[Saved entries]
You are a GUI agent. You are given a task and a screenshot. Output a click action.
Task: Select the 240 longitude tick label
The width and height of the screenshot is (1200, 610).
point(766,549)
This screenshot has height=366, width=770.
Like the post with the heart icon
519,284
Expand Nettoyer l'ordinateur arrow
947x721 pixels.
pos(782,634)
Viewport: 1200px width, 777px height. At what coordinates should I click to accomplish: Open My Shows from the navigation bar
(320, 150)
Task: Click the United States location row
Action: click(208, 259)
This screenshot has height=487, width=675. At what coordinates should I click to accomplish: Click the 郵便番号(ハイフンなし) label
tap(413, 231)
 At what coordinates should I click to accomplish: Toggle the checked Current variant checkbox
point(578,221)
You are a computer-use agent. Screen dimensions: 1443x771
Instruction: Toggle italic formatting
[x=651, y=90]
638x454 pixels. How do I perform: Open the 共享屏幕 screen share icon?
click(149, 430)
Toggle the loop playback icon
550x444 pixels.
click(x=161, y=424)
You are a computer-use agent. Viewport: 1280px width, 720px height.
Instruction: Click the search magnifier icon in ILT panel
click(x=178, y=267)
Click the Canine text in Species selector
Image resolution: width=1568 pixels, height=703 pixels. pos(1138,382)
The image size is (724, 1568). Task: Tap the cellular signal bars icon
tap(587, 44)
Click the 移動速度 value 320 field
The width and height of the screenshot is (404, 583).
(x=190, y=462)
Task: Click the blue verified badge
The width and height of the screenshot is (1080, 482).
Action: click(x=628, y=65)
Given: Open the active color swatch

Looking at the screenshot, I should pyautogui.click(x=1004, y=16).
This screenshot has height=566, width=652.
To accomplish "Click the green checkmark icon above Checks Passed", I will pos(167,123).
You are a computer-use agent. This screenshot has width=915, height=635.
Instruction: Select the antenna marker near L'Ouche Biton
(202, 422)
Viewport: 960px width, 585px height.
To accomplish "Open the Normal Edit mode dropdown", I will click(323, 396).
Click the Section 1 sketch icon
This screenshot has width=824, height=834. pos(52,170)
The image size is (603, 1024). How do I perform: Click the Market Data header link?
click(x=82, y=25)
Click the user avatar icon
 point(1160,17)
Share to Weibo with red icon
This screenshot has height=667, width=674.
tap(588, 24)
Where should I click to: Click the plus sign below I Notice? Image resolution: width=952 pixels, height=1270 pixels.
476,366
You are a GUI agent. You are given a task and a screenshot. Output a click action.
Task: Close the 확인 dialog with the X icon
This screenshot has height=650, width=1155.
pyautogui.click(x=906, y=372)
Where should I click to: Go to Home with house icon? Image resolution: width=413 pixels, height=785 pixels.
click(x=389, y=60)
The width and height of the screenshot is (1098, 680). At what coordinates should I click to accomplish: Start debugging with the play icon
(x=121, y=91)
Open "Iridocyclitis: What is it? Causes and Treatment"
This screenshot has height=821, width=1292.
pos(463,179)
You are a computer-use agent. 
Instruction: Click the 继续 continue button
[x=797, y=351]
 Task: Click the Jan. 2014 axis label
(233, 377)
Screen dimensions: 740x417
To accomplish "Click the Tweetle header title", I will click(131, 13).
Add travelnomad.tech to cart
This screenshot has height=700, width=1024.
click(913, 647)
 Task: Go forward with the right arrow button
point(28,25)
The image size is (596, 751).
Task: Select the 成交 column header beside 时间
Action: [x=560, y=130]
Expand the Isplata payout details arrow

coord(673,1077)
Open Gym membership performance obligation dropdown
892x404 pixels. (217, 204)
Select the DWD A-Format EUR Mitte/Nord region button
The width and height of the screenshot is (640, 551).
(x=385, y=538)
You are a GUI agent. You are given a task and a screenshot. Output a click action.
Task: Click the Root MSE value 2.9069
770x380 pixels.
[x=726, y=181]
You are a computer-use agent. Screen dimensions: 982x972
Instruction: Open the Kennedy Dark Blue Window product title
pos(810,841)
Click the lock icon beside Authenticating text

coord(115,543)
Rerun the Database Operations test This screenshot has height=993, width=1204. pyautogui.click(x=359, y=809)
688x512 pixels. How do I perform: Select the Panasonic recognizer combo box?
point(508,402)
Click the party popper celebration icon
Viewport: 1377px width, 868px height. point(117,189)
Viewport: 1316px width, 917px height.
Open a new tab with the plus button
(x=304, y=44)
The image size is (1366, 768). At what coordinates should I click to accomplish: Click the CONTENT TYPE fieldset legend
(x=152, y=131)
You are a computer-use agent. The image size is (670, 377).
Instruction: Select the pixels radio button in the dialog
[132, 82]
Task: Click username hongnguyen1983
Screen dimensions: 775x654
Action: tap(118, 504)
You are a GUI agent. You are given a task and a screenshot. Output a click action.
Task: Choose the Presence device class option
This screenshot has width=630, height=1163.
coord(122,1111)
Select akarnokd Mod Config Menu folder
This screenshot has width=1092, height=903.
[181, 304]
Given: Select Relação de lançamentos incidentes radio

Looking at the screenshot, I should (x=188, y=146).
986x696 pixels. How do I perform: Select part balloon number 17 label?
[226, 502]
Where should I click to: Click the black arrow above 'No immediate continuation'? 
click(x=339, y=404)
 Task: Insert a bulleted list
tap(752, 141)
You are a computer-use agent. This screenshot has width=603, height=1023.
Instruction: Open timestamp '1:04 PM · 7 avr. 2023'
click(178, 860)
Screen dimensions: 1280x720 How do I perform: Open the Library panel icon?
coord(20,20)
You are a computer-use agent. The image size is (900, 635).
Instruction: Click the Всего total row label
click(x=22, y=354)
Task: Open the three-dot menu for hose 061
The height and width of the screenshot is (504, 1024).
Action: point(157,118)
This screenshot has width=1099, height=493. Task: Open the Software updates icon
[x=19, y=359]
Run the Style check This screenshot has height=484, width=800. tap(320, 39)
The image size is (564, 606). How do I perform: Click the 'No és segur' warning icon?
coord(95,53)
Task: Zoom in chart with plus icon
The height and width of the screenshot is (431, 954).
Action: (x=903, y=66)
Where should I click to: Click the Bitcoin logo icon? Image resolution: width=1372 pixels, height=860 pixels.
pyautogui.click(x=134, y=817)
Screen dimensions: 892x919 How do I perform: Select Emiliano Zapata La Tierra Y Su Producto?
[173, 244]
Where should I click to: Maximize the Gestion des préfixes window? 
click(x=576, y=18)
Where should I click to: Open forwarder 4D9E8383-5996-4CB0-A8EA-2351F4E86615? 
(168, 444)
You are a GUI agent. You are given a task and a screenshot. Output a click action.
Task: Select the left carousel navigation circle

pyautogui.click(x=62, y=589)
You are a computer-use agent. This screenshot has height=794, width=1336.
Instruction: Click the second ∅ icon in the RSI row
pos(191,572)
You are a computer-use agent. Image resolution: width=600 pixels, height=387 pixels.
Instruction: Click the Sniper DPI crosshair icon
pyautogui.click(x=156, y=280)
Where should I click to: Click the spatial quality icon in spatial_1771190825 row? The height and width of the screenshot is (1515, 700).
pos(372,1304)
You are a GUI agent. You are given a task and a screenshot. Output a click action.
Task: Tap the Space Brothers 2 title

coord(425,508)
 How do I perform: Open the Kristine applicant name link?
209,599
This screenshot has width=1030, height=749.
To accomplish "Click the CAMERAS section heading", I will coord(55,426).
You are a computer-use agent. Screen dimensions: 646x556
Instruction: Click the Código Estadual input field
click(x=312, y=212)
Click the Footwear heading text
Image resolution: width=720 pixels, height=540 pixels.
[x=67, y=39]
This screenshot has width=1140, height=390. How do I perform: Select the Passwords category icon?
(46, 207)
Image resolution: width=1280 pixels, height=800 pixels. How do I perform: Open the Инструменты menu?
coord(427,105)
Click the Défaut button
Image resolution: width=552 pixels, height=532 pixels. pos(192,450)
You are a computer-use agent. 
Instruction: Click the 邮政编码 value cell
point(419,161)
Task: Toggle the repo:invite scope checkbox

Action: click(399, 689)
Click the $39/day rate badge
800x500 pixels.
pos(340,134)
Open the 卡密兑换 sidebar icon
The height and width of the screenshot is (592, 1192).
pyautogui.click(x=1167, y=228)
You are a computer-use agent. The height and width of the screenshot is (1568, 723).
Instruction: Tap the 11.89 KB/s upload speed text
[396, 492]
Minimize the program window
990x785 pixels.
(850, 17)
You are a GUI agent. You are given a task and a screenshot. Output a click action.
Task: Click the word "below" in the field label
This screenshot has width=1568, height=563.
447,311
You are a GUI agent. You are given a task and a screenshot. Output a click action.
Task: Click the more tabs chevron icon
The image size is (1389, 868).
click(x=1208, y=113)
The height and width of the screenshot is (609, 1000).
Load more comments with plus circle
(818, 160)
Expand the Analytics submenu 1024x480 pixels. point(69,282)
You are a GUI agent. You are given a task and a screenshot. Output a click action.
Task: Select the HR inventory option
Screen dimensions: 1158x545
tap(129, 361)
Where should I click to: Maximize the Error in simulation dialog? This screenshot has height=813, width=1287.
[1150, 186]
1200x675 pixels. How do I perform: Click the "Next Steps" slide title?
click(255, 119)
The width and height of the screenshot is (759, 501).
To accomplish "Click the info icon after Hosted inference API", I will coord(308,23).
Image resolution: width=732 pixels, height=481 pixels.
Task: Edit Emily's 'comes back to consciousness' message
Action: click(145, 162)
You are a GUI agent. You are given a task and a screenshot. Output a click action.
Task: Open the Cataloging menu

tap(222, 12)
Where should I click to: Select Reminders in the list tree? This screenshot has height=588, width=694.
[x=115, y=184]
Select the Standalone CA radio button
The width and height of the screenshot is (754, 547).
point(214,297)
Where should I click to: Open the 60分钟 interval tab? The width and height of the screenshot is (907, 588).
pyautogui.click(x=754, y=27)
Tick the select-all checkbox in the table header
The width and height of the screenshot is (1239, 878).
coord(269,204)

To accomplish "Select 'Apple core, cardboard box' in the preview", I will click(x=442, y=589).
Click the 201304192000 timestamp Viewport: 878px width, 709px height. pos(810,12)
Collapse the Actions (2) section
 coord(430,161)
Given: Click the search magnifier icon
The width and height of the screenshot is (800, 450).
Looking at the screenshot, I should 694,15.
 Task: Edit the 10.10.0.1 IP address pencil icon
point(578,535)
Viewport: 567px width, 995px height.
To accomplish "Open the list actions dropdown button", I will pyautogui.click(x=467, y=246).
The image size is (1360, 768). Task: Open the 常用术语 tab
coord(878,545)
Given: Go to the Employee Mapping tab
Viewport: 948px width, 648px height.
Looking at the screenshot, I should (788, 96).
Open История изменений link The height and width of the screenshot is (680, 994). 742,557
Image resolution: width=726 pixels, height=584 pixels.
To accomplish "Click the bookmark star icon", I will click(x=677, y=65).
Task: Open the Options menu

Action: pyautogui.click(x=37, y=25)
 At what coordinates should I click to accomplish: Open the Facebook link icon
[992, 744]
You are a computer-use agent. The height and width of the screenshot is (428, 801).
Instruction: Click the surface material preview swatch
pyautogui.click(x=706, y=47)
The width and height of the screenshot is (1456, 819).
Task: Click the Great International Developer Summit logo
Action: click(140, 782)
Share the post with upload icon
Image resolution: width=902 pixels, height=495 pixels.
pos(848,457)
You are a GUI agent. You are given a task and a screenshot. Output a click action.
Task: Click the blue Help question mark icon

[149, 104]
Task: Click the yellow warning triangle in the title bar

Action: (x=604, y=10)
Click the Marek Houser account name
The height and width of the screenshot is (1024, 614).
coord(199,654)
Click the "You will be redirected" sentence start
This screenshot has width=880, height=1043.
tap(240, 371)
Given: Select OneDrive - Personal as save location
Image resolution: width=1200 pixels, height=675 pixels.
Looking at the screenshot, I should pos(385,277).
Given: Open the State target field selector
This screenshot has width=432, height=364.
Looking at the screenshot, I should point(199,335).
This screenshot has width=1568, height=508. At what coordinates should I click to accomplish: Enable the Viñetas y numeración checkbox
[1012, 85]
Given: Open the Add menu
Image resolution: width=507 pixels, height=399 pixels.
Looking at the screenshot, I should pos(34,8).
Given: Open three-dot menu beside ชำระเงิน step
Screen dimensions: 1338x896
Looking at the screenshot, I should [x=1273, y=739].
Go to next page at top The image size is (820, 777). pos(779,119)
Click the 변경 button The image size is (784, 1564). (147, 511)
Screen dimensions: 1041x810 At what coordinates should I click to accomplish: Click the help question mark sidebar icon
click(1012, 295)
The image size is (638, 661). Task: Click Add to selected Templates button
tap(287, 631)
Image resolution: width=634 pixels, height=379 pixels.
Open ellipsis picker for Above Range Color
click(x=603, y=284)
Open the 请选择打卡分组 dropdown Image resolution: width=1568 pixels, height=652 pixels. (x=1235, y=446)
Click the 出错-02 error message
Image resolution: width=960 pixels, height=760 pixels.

▸ **Description of the task**:
For each line above that contains the word "three", copy that line.

▸ **Answer box**:
Task: Open the three-dot menu for hose 061
Given: Open three-dot menu beside ชำระเงิน step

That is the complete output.